293. She wanted an explanation she didn’t get, and was upset

“Will you tell me why you don’t want to come to dinner?” Kathleen asked. She had invited me to dinner after we had agreed to go for an afternoon walk. We’d met 6 weeks earlier and had gotten together several times. But I wasn’t ready then to come to dinner so I had thanked her and declined. I told her I didn’t want to explain any reasons but that I felt it was best not to do that right now.

“Well, I know I’m responsible for my feelings and you’re responsible for your feelings,” she said. “However, I do feel that sometimes people owe me an explanation. Are you saying you won’t explain? I’d just feel more comfortable if you told me why,” Kathleen said. “Yes,” I said, “I understand you’d like an explanation but as you said, I’m not responsible for your feelings and I’d prefer not to have to explain myself.”

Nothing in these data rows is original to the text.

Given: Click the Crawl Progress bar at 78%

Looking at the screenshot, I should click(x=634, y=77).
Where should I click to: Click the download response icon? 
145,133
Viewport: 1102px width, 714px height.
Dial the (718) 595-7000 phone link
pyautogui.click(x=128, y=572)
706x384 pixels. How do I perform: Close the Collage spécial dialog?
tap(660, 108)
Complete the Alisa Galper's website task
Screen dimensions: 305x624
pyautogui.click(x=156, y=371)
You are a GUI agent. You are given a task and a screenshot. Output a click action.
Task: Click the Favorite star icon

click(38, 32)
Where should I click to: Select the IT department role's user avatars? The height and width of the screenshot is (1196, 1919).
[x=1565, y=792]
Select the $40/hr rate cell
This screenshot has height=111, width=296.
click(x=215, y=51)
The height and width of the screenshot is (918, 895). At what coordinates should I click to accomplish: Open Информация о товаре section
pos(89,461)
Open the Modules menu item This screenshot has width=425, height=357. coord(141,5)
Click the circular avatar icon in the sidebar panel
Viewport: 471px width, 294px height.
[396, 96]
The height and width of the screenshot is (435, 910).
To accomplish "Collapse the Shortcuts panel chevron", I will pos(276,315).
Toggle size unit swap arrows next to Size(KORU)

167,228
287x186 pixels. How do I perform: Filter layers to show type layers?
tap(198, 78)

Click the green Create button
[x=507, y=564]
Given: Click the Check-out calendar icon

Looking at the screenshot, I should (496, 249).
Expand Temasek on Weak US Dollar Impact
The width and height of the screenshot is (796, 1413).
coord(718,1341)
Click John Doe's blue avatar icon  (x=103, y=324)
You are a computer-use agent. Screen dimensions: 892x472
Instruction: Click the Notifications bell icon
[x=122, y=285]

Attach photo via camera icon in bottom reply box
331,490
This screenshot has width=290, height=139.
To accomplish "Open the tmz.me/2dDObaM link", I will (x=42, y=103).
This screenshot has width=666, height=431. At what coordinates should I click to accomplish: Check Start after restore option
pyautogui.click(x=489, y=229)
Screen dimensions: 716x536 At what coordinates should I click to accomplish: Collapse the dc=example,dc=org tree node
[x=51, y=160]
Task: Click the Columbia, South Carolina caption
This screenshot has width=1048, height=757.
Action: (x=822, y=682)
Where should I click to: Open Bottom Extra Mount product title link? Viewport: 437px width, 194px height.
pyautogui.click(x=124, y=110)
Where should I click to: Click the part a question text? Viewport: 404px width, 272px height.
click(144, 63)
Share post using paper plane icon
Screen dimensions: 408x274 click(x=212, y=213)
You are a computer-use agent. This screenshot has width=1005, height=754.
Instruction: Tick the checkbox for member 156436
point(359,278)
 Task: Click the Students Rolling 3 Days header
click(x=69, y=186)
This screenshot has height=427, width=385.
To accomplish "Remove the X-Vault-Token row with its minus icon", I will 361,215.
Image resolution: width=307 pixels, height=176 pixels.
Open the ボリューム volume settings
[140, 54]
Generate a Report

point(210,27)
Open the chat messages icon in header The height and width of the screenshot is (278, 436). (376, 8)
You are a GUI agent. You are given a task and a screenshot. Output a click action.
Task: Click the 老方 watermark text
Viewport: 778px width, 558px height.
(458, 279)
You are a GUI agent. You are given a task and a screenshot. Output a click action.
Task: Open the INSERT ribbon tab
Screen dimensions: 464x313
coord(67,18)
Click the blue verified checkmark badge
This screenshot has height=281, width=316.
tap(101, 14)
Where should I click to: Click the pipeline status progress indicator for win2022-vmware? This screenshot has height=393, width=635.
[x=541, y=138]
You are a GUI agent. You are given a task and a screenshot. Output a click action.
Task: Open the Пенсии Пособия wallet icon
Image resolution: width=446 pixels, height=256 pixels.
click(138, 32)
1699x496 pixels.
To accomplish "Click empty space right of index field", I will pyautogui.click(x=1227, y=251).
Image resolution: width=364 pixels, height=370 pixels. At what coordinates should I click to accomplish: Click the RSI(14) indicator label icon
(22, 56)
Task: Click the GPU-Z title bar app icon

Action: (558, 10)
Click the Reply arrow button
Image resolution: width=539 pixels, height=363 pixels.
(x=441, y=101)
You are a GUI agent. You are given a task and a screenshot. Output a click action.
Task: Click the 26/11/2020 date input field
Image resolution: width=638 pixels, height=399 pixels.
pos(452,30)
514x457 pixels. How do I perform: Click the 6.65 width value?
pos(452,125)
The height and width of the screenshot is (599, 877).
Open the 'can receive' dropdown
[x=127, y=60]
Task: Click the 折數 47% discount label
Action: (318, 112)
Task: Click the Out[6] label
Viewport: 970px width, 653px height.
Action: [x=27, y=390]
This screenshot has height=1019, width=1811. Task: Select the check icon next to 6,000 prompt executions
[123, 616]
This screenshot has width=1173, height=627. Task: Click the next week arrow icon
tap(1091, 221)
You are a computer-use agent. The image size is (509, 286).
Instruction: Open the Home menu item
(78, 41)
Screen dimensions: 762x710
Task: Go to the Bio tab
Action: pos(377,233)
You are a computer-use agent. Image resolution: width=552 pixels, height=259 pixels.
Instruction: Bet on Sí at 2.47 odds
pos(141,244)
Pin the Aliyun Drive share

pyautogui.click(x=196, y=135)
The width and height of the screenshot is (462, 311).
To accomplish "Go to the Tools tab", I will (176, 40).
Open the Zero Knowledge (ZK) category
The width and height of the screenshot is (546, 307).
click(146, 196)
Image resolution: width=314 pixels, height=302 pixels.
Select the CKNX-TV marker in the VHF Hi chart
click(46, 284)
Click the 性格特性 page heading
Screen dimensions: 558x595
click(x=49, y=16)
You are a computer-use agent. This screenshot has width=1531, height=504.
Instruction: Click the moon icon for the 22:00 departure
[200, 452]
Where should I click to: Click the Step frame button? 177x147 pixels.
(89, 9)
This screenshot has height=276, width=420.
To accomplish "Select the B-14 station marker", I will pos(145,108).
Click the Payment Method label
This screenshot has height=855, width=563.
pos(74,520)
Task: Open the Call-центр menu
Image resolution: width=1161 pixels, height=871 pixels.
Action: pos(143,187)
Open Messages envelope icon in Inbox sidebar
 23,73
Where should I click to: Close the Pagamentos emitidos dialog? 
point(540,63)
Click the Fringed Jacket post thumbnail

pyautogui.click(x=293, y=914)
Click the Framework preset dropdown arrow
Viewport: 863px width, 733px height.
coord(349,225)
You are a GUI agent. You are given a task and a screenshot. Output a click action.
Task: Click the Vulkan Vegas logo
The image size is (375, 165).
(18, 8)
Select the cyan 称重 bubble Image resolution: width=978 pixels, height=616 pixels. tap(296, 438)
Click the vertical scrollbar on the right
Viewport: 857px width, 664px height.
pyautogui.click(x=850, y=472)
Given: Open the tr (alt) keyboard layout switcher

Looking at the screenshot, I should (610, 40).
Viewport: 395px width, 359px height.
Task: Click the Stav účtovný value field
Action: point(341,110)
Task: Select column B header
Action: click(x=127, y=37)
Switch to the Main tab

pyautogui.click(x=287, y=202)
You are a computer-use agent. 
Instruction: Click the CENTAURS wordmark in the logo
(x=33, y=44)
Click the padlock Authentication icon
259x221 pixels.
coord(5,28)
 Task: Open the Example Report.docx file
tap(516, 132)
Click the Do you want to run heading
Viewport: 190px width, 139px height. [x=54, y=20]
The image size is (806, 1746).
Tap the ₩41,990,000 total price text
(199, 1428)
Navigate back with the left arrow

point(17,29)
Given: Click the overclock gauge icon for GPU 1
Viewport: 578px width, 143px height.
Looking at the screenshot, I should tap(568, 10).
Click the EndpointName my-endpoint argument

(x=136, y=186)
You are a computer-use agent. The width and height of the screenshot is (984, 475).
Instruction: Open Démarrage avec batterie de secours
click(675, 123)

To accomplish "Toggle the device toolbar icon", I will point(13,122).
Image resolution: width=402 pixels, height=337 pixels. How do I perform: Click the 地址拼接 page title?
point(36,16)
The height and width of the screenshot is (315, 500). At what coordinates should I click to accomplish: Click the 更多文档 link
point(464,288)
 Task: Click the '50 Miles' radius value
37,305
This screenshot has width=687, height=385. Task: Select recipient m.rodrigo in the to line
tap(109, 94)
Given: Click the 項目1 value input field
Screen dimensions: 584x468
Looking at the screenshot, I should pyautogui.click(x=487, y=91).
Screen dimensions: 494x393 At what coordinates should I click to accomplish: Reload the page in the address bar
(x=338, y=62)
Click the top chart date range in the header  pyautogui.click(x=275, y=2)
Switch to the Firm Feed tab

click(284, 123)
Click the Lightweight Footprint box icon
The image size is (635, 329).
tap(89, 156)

Kathleen went on to say that this kind of response from me wouldn’t work for her and said if I held to my view we’d need to end further contact, which we did. In a conversation with her several weeks earlier she had told me about a married son of hers who lived some distance away who wouldn’t agree that her dog could come with her for a week-long visit in their home. She told me she was irritated and angry about that and that “it took me quite awhile to get over that.” So I wasn’t too surprised over her reaction to my lack of explaining things to her satisfaction.

In both these cases Kathleen obviously felt she had a right to get what she wanted, and was upset when it didn’t happen. Her reactions and responses were typical of many relationship problems that stem from expectations and rights people think they have over other people. But do we have rights over how others live their lives?

The actuality of real life tells us we like to be able to live our own lives without judgment and condemnation. So when we try to interfere with the way others live aren’t we trying to control them in ways we don't want to be controlled?

If you’re upset because your date or partner doesn’t explain his activities, you can relieve your stress by asking yourself, “Do I know how he should live his life and does he owe it to me to explain why he does what he does?” If you’re not happy with his behavior toward you it doesn’t mean you have to understand. You only have to see that this is reality and take whatever steps are right for you, accordingly.